Every time I upload a photo to facebook I'm disappointed; the photos just look really bad. What size do you recommend, dpi, etc? If it helps, I'm using lightroom.
Facebook apparently applies a low pass filter (slight blur) to your images to make sure they compress better (or at least they used to), and then recompresses them at a higher ratio. The reason for blurring is that for a given jpeg quality (quantization) setting the more fine details you have the higher the filesize ends up being as these high frequency components can't be removed by the jpeg compression algorithm.
I wrote a custom action to prep images for facebook which identifies the out of focus areas, and blurs these whilst increases sharpening of other areas. This works for any system which compresses images to a fixed final filesize, as bits saved from the blurred areas are put to use providing more detail to the important areas!
For photos with a shallow depth of field this dramatically improves the overall quality without increasing the filesize.
Facebook's current maximum image viewing size is 720 pixels on the long edge (or both edges for square images.
I export at 100% JPEG quality, 72 DPI (though this is mostly irrelevant), and use Sharpen for Screen - Standard to sharpen them subtly after Lightroom resizes them.
Here is an example of the result that Facebook ends up with a sharp, high dynamic range photograph. Saved from Facebook and re-uploaded to here.
In this case, DPI is very likely irrelevant. DPI (dots per inch) is about how many pixels in each direction fit in a given physical distance, and that is mostly a function of the user's monitor.
If the picture is, say, 700 px wide, then it will always be 700 px wide regardless of whether the image claims 72 dpi or 300 dpi. A commonly cited number is that monitors have 72 dpi, but I'm not sure how accurate that is these days. Assuming for a second that it is accurate, the 700 px wide image would be 700 px / 72 dpi = about 9.72 inches wide, physically.
The DPI setting of the image might very well matter in desktop publishing software, word processors, and so on, that actually target their output primarily towards print, but I think it's pretty safe to say that web browsers ignore it.
You should find out how large the image ends up being, and make it that size. That way it won't be resized, which reduces the sharpness.
Try to find out the maximum file size allowed, and adjust the quality setting to get below that size. Otherwise just save at best quality and let them reduce it when uploaded.

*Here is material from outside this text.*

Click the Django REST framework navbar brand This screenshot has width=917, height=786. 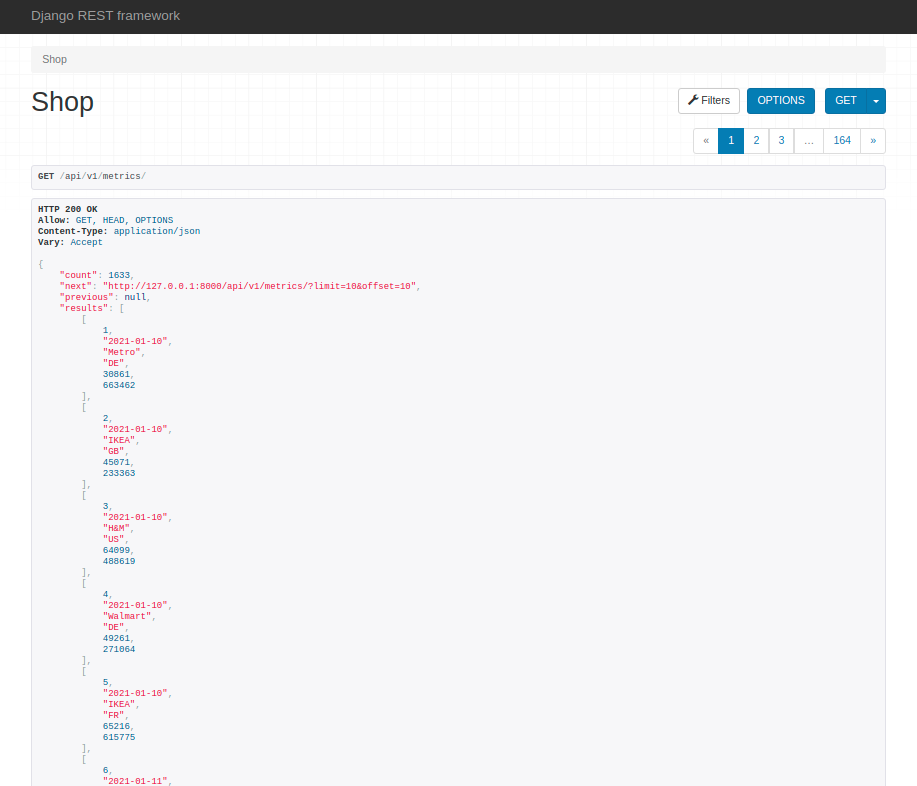point(105,16)
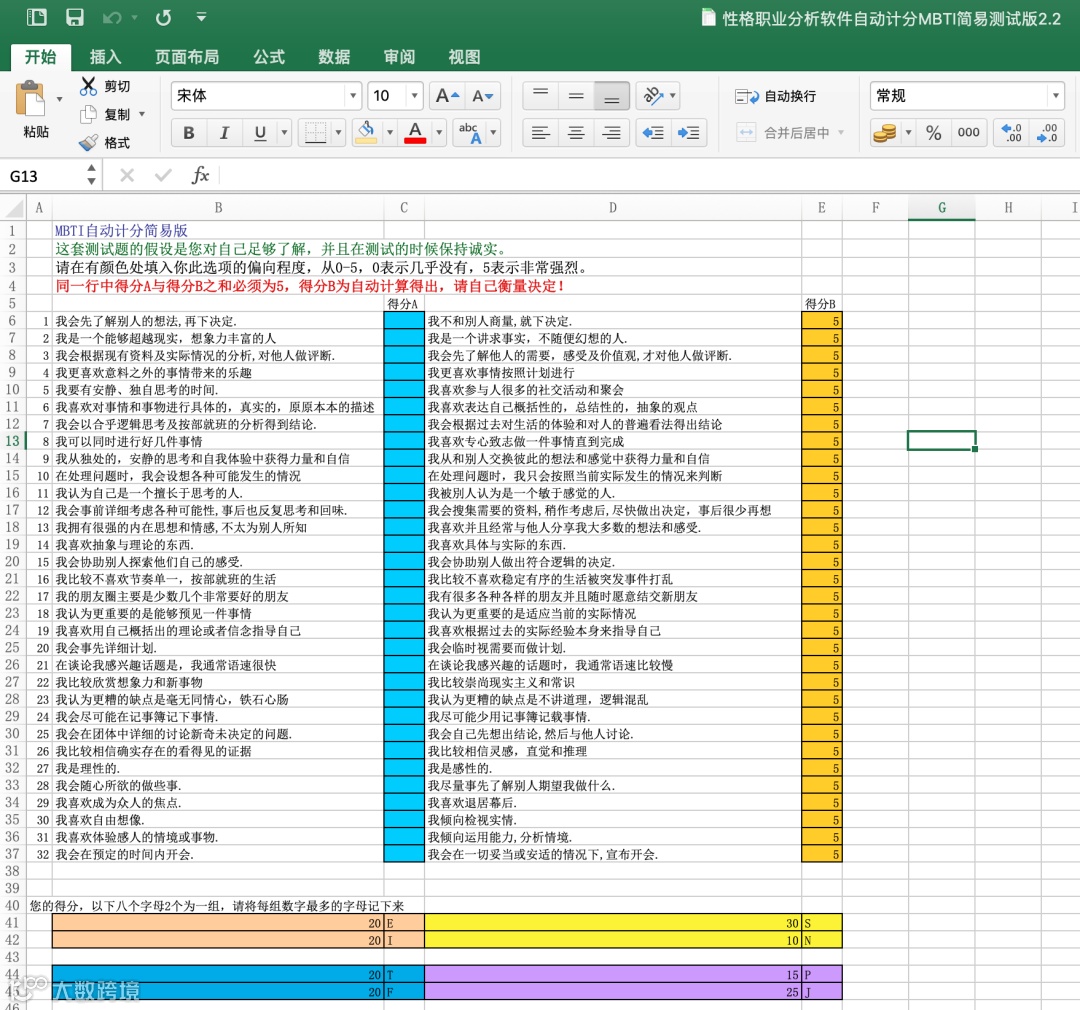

The PPI setting (often called DPI) is irrelevant for images that is shown on the screen. They are always sized according to pixels, not inches.
I usually export at 1440px (longest side), with strong sharpening. This is a 2x oversampling of the 720px that will be visible on the Facebook page. I got the best results this way (better than uploading a sharpened 720px image).
Note that it is a recommended sharpening method, to sharpen an image at exactly twice the final size and then downsize it accordingly. That way you get a very detailed result. The downsampling in this case is done by Facebook itself.
Note that people will be able to download that higher-res 1440px image as it is made available by Facebook (don't know if this can be avoided), and perhaps you don't want to publish that higher resolution image...
Today -- 2-29-12 -- I was messing around with Facebook's new Timeline conversion, since they're making us go there anyway, and could not get decent image quality AT ALL. What I finally did that seems to have worked really well is created an image that was exactly THREE TIMES the 72 ppi resolution -- 216 ppi -- and I left it at exactly five inches wide. (I wasn't going to screw around with also trying to figure out the physical size aspect.) Anyway, that worked really well and my final main Timeline image looked FAR sharper than it had before. FB definitely does some tweaking to the images we upload; this approach seems to have worked very well. Good luck....
I am not a photographer but I have experience with images for the web, including uploading images to facebook. It is my experience that what facebook does is resize an image based on the ratio between its KB size and its dimension (similar to what @Guffa said). For example, if an image is 815x315 and under 60kb Facebook wont touch it (at least not that I could notice). But if you upload a 100 kb image with the same dimensions Facebook will run it thru its JPEG compression).
What I do is save it as 72dpi JPEG at 100% quality (optimize checked) then run it thru www.jpegmini.com. So I don't know if @Matt Grum will share his action, but what he is essentially doing is actually the heart of the JPEGmini "trick".